| PROBLEM DETAILS |
Pictures excluded, please retype exactly the lines from the start of the data through the line that contains "You are a computer-use", both ends kept, and nothing beyond them.

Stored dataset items
──────────────────────────────

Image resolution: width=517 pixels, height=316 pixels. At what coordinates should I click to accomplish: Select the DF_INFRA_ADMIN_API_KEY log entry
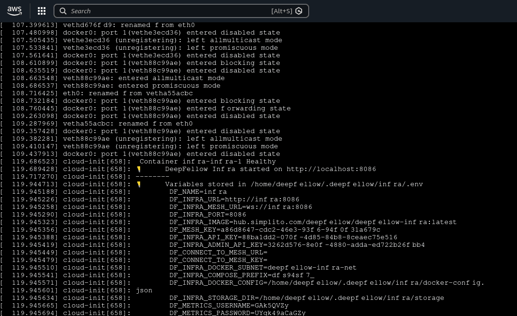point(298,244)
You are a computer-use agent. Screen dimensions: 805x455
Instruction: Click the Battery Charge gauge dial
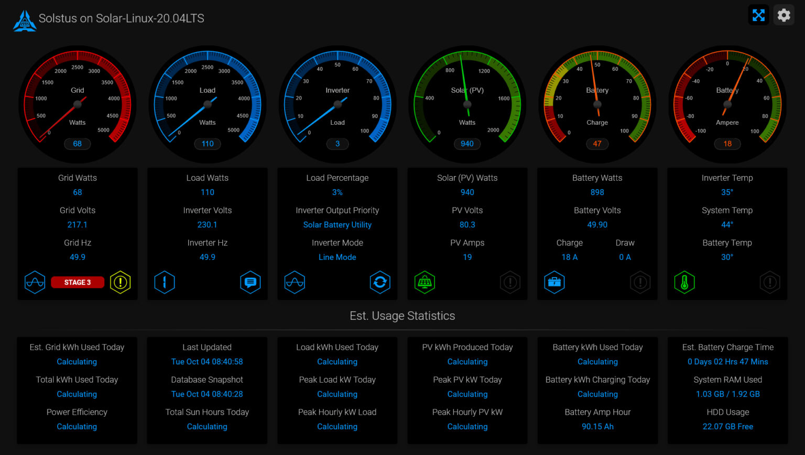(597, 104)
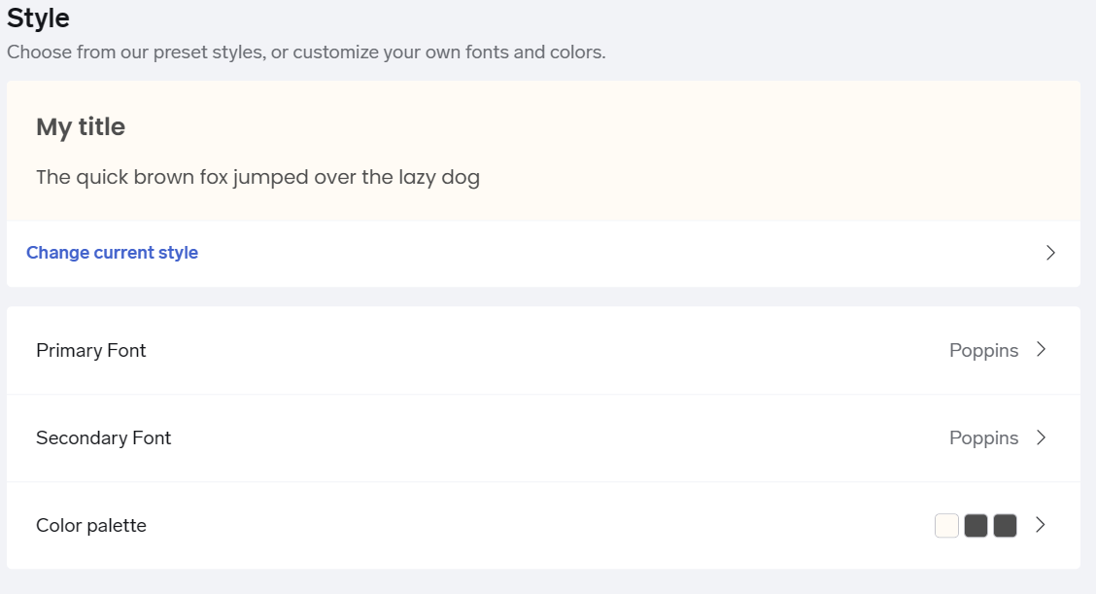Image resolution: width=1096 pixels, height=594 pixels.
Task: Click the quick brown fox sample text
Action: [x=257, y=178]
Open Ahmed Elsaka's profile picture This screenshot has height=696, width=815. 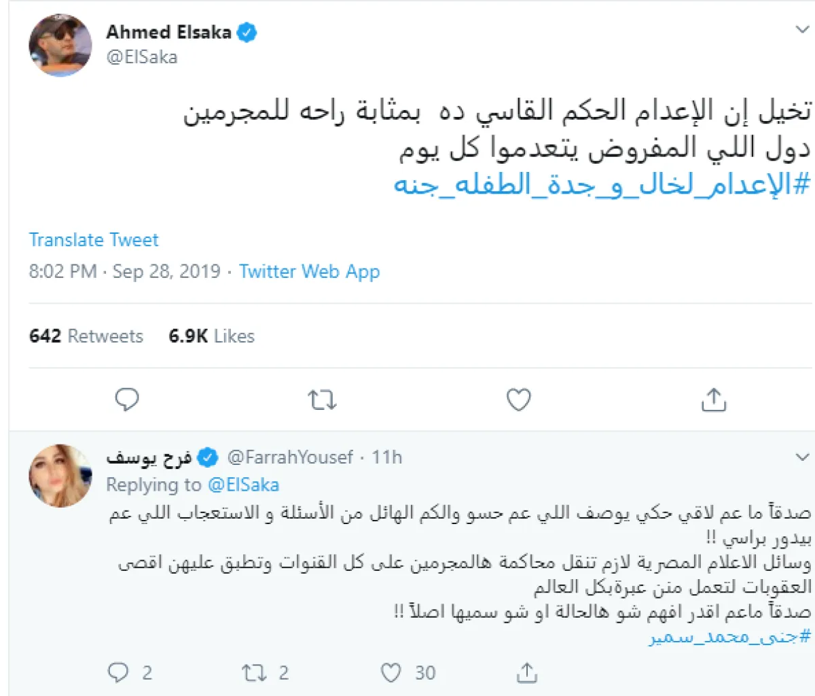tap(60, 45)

──────────────────────────────

| SOLVED PROBLEM |
Image resolution: width=517 pixels, height=316 pixels. At what coordinates should I click to accomplish: Select the DF_INFRA_ADMIN_API_KEY log entry
point(298,244)
You are a computer-use agent. Screen dimensions: 805x455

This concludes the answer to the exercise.